» **PROBLEM TO SOLVE**
Rewrite every line of the entries below as a numbered list, and skip any blank lines.

» **Text and element pointing records**
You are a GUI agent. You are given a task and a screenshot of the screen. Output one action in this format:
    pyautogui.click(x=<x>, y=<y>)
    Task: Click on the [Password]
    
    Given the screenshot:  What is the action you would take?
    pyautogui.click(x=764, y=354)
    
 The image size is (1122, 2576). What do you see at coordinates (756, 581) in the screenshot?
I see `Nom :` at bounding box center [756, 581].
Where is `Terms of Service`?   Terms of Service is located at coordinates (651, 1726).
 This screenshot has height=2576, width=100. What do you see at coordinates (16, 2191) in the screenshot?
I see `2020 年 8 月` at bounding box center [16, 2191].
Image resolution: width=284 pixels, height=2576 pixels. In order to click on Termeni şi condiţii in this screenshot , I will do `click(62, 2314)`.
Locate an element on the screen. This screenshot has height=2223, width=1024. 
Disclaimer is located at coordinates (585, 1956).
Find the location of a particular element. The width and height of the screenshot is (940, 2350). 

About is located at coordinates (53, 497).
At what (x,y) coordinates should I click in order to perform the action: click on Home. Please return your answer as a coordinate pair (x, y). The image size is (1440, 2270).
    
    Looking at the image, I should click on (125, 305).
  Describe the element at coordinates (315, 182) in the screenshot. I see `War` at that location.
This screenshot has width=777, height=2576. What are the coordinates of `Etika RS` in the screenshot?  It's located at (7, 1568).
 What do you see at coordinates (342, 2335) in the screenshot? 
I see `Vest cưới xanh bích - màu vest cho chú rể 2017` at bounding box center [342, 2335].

» **EXERCISE SOLUTION**
1. You are a GUI agent. You are given a task and a screenshot of the screen. Output one action in this format:
2.     pyautogui.click(x=<x>, y=<y>)
3.     Task: Click on the [Password]
4.     Given the screenshot:  What is the action you would take?
5.     pyautogui.click(x=764, y=354)
6.  The image size is (1122, 2576). What do you see at coordinates (756, 581) in the screenshot?
7. I see `Nom :` at bounding box center [756, 581].
8. Where is `Terms of Service`?   Terms of Service is located at coordinates (651, 1726).
9.  This screenshot has height=2576, width=100. What do you see at coordinates (16, 2191) in the screenshot?
10. I see `2020 年 8 月` at bounding box center [16, 2191].
11. Image resolution: width=284 pixels, height=2576 pixels. In order to click on Termeni şi condiţii in this screenshot , I will do `click(62, 2314)`.
12. Locate an element on the screen. This screenshot has height=2223, width=1024. 
13. Disclaimer is located at coordinates (585, 1956).
14. Find the location of a particular element. The width and height of the screenshot is (940, 2350). 
15. About is located at coordinates (53, 497).
16. At what (x,y) coordinates should I click in order to perform the action: click on Home. Please return your answer as a coordinate pair (x, y). The image size is (1440, 2270).
17.     Looking at the image, I should click on (125, 305).
18.   Describe the element at coordinates (315, 182) in the screenshot. I see `War` at that location.
19. This screenshot has width=777, height=2576. What are the coordinates of `Etika RS` in the screenshot?  It's located at (7, 1568).
20.  What do you see at coordinates (342, 2335) in the screenshot? 
21. I see `Vest cưới xanh bích - màu vest cho chú rể 2017` at bounding box center [342, 2335].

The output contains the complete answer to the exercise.